§ TEXT EXCERPT:
Sunday, April 04, 2004

And Finally.... (as they run screaming for the exits)

Another e-mail from my guest correspondent:

To answer your unspoken question - yeah, my "fetish" is cumming in a guy's
ass (no shit) - it's what gets my dick hard - there's just something about it... And
yeah, I like to hear about other guys giving and taking cum, so that's
what I was thinking about when I read your post about the blindfolded
bottom. But my sex life is a whole other subject...

I think you missed my point completely when I gave the examples of things
that can be risky. I'm not saying giving someone a cigarette is the same
as giving them a load of cum in their ass. What I was saying is that
everything in life has risk associated with it. Yes, everything including
an air conditioner falling on your head when you go for a casual walk down
the street. While I agree an air conditioner could bash your head in we certainly don't leave our houses expecting that it will. There are degrees of perceived risk. (Things like that happen - I personally saw a planter box fall
from a window ledge in SoHo and nearly hit a woman).

§ INFORMATION SUPPLIED:
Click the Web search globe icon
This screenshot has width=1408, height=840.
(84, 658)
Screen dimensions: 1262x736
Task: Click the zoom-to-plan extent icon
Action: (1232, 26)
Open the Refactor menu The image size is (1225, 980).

§ EXERCISE OBJECTIVE: Write what comes next in the blog post about perceived risk, picking up right after its last sentence. The data that comes after the text isn't needed here.

§ RESPONSE TO THIS TASK:
What's interesting is watching how people (and society) designate things
as "acceptable risks". It amounts to people drawing lines in the sand -
these are "safe", these I'll only do every now and then (risk reduction), This risk reduction thing is a relatively new concept to me. I'm currently studying it further.
and these I won't touch with a 10' pole 'cause they're stupid and
dangerous... It's not a logical process and there are "safe" things that
are more dangerous than others that are seen as "incredibly risky".

Fear and bigotry play a role in how society views risk. We often
internalize norms without questioning them and it takes a lot to see past
these unquestioned assumptions. If you hung out with people who were into
S/M you'd probably get over your fear of bondage because they'd help you
see past the fear... And I still find it interesting that people can be
more afraid of bondage than HIV... fascinating, ain't it?

We all do "mental gymnastics" to figure out what we're OK with and what
we're not OK with. While sometimes those "gymnastics" amount to coming up
with excuses so we can do what we want to do (i.e. George W. going into
Iraq to finish his daddy's war), they can also be honest attempts to
understand ourselves. You seem to be reflexive enough that yours are
honest attempts at understanding. (I'm tryin, girrrrl.)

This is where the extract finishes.